久し振りの投稿になります。趣味全開ですが、よろしくお願いいたします!
マスターデュエルでは、主にキャラデッキとかで遊んでいます!
─月─日
今日から日記を付けることにした。
三日坊主にならないよう、気を付けるつもりだが、どうなるかは分からない。
さて、本題に入ろう。
突然だが、俺は死んだらしい。突拍子もないことだとは分かっているが、これは本当だ。
死因は過労死。
日課の『遊戯王MASTER DUEL』をプレイしてから寝ようと思っていたら、途中で意識がプツンと途切れた。
次に目が覚めたら、目の前に『転生神』を名乗る光の玉がおり、彼? 彼女? から過労で死んだことと、こらからのことを聞かされた。

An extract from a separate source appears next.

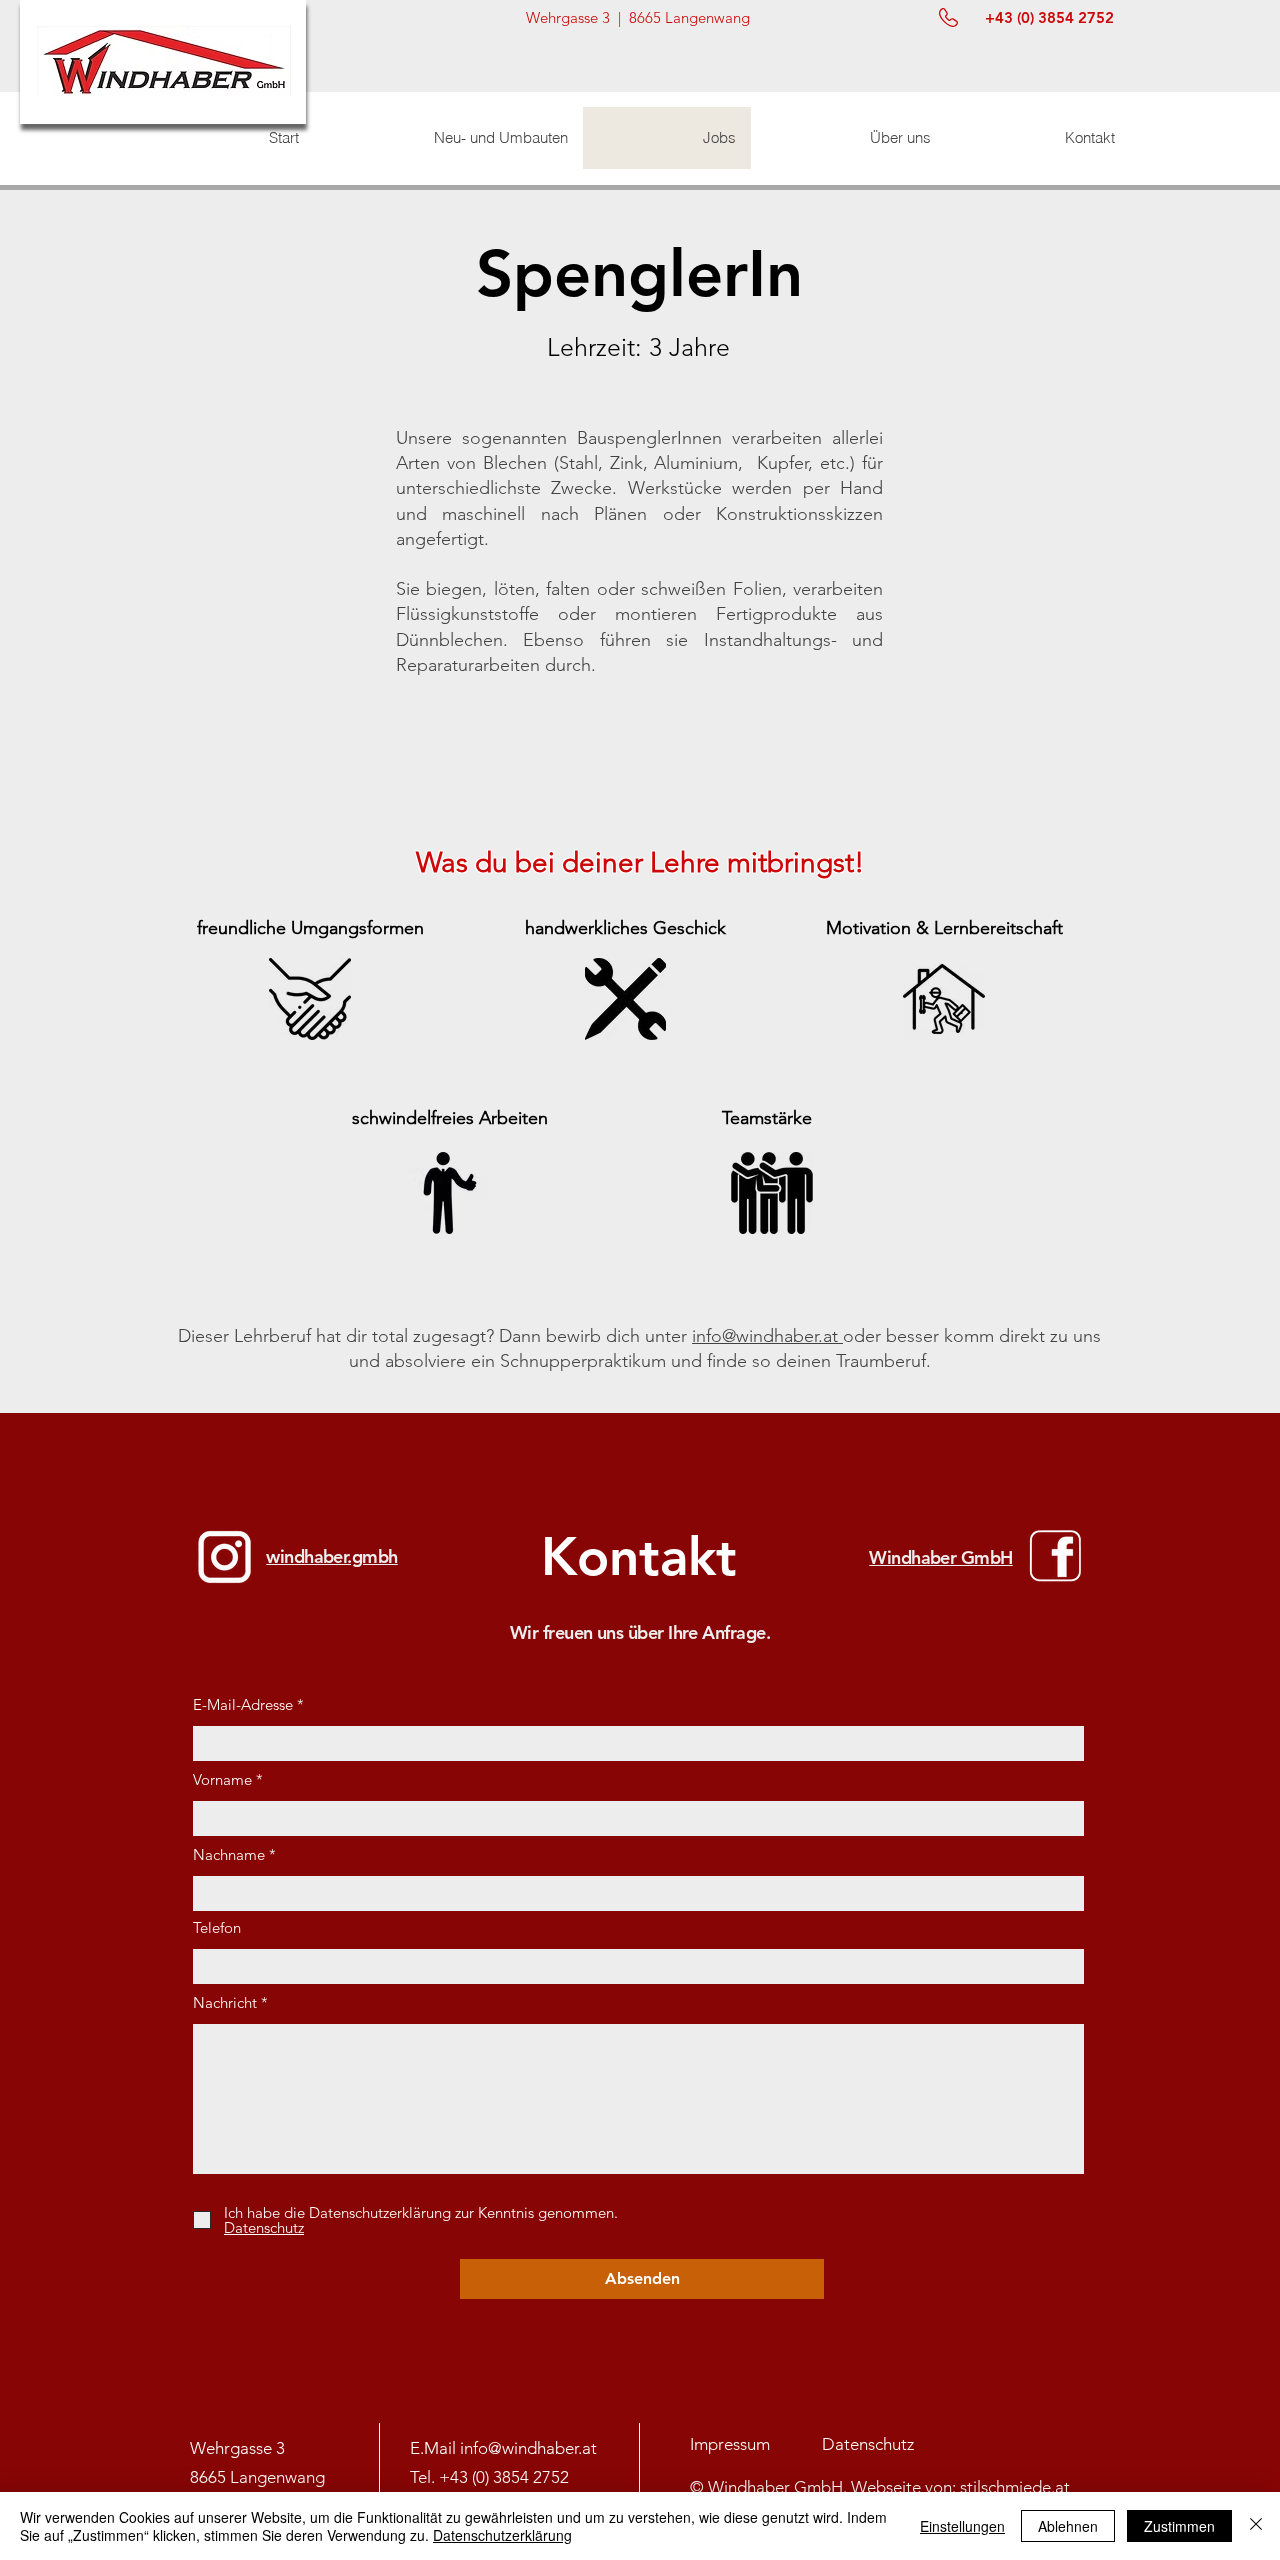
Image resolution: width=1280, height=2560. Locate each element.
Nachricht (225, 2002)
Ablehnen (1068, 2526)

要約すると『過労で死んだから転生させる。次はちゃんと天寿を全うしろ』とのことだ。
ありがたい話ではある。俺とて、過労で死ぬより寿命が尽きて死にたい。
そこからトントン拍子で話が進み、俺は『遊☆戯☆王ARCーV』の世界、それも『スタンダード次元』に転生することになった。
何故、遊戯王ワールドなのかは『なんとなく』だそうだ。拒否権は無かった。
そして、転生先で円滑に進めるようにという理由で、転生神が戸籍・住居・デッキ・決闘盤・万能アタッシュケース等を用意してくれて、そのまま転生した。
ちなみに、用意して貰った住居は二階建てのボロアパートだった。転生神曰く、別に引っ越しても良いらしいので、将来的には引っ越すつもりでいる。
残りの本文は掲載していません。